• **Exercise requirements**: Copy the data below verbatim, beginning at the line that contains "Locate an element on the screen. This" and stopping after the line that contains "Looking at the image, I should click on (846, 561).".

• **The data**:
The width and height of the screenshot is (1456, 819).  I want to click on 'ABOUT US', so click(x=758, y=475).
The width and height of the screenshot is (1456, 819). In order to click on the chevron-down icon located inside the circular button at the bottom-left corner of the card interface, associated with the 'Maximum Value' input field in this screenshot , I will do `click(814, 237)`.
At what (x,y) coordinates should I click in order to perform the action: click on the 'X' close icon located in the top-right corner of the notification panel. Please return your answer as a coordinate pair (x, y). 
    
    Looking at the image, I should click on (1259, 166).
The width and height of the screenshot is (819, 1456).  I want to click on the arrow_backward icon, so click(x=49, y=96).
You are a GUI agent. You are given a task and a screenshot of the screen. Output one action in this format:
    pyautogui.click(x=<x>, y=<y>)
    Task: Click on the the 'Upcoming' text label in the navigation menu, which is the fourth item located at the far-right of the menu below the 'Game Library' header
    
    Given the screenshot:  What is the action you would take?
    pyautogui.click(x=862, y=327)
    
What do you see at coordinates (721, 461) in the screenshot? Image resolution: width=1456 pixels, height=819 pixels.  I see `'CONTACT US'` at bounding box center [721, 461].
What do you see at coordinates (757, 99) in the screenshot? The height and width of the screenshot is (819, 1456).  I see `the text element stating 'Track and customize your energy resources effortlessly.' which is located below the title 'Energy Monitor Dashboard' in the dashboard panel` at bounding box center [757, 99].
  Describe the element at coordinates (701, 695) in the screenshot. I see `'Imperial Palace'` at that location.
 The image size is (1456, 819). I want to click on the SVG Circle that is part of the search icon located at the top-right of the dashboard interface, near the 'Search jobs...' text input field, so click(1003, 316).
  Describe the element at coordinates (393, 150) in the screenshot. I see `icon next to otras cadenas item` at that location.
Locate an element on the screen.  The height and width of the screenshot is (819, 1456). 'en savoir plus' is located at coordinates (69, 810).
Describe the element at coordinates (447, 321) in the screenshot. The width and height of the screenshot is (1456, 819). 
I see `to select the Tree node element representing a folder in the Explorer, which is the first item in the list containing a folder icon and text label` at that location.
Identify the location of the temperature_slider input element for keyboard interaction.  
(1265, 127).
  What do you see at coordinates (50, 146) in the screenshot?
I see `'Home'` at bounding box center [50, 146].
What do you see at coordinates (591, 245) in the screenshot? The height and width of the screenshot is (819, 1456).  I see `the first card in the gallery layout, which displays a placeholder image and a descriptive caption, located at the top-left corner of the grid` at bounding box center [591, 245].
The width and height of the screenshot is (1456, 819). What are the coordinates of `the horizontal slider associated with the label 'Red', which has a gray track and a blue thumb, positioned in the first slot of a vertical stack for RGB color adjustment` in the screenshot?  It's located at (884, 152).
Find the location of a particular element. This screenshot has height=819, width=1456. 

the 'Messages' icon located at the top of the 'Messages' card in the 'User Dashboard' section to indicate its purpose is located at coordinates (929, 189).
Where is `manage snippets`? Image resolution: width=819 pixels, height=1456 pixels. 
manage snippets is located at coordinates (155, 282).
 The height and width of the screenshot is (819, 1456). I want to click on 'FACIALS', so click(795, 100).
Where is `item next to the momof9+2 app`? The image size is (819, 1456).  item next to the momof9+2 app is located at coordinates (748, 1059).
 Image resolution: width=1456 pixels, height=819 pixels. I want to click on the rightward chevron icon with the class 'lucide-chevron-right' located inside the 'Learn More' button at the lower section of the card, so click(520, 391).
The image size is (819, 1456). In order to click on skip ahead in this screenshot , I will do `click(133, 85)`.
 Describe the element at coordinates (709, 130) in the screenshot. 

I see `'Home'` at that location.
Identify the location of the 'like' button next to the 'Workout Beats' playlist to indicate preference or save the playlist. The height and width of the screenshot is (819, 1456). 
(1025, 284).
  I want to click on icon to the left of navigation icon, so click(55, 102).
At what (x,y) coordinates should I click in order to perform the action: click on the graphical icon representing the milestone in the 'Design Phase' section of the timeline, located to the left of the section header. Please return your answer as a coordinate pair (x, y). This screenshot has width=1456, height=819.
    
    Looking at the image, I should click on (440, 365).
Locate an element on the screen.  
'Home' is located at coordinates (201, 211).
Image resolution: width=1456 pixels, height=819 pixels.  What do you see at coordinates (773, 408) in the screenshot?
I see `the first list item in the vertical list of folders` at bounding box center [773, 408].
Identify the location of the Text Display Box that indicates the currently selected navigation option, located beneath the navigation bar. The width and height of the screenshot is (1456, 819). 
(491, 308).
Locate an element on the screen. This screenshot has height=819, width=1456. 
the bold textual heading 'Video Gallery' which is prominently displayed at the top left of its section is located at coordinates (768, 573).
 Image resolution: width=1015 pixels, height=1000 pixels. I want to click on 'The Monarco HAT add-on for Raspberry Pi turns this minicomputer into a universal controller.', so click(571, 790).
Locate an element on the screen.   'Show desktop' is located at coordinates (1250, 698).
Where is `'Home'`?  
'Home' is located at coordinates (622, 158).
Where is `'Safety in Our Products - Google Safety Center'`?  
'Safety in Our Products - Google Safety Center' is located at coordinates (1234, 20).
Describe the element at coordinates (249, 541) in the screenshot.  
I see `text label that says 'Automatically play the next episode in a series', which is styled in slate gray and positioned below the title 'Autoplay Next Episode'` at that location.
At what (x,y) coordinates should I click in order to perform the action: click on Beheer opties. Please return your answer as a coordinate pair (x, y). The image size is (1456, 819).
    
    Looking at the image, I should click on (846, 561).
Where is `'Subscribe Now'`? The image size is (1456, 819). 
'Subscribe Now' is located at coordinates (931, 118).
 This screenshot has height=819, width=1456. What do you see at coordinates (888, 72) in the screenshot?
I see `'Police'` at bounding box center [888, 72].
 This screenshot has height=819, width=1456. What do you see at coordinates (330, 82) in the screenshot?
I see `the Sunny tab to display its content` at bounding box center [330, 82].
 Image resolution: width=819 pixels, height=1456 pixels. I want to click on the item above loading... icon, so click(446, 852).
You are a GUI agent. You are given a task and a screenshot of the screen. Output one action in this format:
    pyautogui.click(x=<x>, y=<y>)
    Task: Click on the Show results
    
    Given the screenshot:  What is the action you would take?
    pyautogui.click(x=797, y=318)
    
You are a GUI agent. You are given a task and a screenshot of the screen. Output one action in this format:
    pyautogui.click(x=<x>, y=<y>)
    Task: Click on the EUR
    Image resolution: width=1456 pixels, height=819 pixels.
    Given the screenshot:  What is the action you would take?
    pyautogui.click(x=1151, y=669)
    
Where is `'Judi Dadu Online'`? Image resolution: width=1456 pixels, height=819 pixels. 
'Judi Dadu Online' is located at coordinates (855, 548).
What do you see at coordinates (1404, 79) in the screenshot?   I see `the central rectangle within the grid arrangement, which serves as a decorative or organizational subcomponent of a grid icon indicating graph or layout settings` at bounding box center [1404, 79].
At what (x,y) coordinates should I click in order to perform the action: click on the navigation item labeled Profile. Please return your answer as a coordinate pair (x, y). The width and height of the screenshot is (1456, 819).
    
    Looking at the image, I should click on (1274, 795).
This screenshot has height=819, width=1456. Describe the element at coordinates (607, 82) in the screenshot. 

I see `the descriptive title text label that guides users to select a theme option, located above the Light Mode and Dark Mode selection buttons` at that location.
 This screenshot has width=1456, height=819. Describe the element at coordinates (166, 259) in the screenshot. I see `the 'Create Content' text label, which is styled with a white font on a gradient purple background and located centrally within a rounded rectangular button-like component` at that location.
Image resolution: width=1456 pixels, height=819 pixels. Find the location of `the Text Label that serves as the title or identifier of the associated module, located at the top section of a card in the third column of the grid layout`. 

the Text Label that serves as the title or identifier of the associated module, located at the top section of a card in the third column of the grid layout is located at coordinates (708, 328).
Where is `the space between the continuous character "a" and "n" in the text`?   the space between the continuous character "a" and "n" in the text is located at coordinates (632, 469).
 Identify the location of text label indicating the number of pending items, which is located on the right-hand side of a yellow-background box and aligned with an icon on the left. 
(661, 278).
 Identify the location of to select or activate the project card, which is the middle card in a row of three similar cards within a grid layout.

• **The output**:
Locate an element on the screen. This screenshot has height=819, width=1456. 
the bold textual heading 'Video Gallery' which is prominently displayed at the top left of its section is located at coordinates (768, 573).
 Image resolution: width=1015 pixels, height=1000 pixels. I want to click on 'The Monarco HAT add-on for Raspberry Pi turns this minicomputer into a universal controller.', so click(571, 790).
Locate an element on the screen.   'Show desktop' is located at coordinates (1250, 698).
Where is `'Home'`?  
'Home' is located at coordinates (622, 158).
Where is `'Safety in Our Products - Google Safety Center'`?  
'Safety in Our Products - Google Safety Center' is located at coordinates (1234, 20).
Describe the element at coordinates (249, 541) in the screenshot.  
I see `text label that says 'Automatically play the next episode in a series', which is styled in slate gray and positioned below the title 'Autoplay Next Episode'` at that location.
At what (x,y) coordinates should I click in order to perform the action: click on Beheer opties. Please return your answer as a coordinate pair (x, y). The image size is (1456, 819).
    
    Looking at the image, I should click on (846, 561).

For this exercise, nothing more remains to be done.